> _Entries provided_
==============================

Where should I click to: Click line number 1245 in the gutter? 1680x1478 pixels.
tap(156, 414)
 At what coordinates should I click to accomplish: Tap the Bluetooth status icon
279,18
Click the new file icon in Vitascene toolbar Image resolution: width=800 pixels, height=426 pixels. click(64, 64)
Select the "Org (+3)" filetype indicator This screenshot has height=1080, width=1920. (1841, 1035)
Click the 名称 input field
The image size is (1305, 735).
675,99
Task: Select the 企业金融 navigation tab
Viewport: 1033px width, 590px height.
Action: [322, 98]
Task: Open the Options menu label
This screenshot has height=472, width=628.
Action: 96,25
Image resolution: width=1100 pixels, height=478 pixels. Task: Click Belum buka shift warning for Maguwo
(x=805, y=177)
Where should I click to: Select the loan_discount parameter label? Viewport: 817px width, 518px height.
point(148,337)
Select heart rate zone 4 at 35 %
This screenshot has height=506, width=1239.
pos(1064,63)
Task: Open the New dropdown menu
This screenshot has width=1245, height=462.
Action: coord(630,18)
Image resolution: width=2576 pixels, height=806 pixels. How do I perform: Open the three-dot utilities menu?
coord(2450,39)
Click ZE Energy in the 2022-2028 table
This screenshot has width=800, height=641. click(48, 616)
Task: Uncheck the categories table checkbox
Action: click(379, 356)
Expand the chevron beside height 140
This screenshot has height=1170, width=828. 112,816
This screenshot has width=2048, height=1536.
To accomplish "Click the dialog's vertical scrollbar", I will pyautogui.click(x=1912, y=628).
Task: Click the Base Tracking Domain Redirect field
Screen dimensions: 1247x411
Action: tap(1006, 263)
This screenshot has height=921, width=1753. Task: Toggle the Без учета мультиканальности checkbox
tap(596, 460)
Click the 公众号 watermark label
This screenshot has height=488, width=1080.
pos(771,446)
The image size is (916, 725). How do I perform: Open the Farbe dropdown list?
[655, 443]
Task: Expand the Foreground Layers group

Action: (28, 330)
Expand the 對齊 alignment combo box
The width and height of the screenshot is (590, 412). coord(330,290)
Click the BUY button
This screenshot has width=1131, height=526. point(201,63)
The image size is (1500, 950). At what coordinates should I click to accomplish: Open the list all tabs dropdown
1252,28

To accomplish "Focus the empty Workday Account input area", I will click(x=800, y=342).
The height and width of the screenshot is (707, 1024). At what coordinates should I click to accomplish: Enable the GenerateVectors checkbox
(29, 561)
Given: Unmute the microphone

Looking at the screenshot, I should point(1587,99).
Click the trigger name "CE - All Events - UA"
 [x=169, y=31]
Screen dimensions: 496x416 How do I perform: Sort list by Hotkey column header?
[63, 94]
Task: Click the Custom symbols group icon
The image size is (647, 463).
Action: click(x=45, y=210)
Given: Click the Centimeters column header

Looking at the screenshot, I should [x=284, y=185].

==============================

> _Task directions_
If a line of the listing above contains "will", pick it out and copy it.

> _Solution to this problem_
To accomplish "Click the dialog's vertical scrollbar", I will pyautogui.click(x=1912, y=628).
To accomplish "Focus the empty Workday Account input area", I will click(x=800, y=342).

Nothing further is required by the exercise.